The Rho kinase inhibitor Y-27632 increases erythrocyte deformability and low oxygen tension-induced ATP release

Thuet KM, Bowles EA, Ellsworth ML, Sprague RS, Stephenson AH. The Rho kinase inhibitor Y-27632 increases erythrocyte deformability and low oxygen tension-induced ATP release. Am J Physiol Heart Circ Physiol 301: H1891-H1896, 2011. First published September 2, 2011; doi:10.1152/ajpheart.00603.2011.-Low oxygen (O-2) tension and mechanical deformation are stimuli for ATP release from erythrocytes. It has been shown previously that rabbit erythrocytes made less deformable with diamide, a thiol cross-linking agent, release less ATP in response to low O-2 tension, suggesting a link between these two stimuli. In nonerythroid cells, activation of the Rho/Rho kinase signaling pathway has been reported to decrease cell deformability by altering Rho kinase-dependent cytoskeleton-protein interactions. We investigated the hypothesis that the Rho kinase inhibitor Y-27632 would increase erythrocyte deformability and thereby increase low O-2 tension-induced ATP release from erythrocytes.
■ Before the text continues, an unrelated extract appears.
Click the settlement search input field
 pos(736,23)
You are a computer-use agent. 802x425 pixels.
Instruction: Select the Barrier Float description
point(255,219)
Here we show that Y-27632 (1 mu M) increases erythrocyte deformability (5%) and increases low O-2 tension-induced ATP release (203%) from healthy human erythrocytes. In addition, we found that, when erythrocytes were made less deformable by incubation with diamide (100 mu M), Y-27632 restored both deformability and low O-2 tension-induced ATP release to levels similar to those measured in the absence of diamide. These findings suggest that the Rho kinase inhibitor Y-27632 is able to reverse the diamide-induced decrease in erythrocyte deformability and rescue low O-2 tension-induced ATP release. These results further support a link between erythrocyte deformability and ATP release in response to low O-2 tension.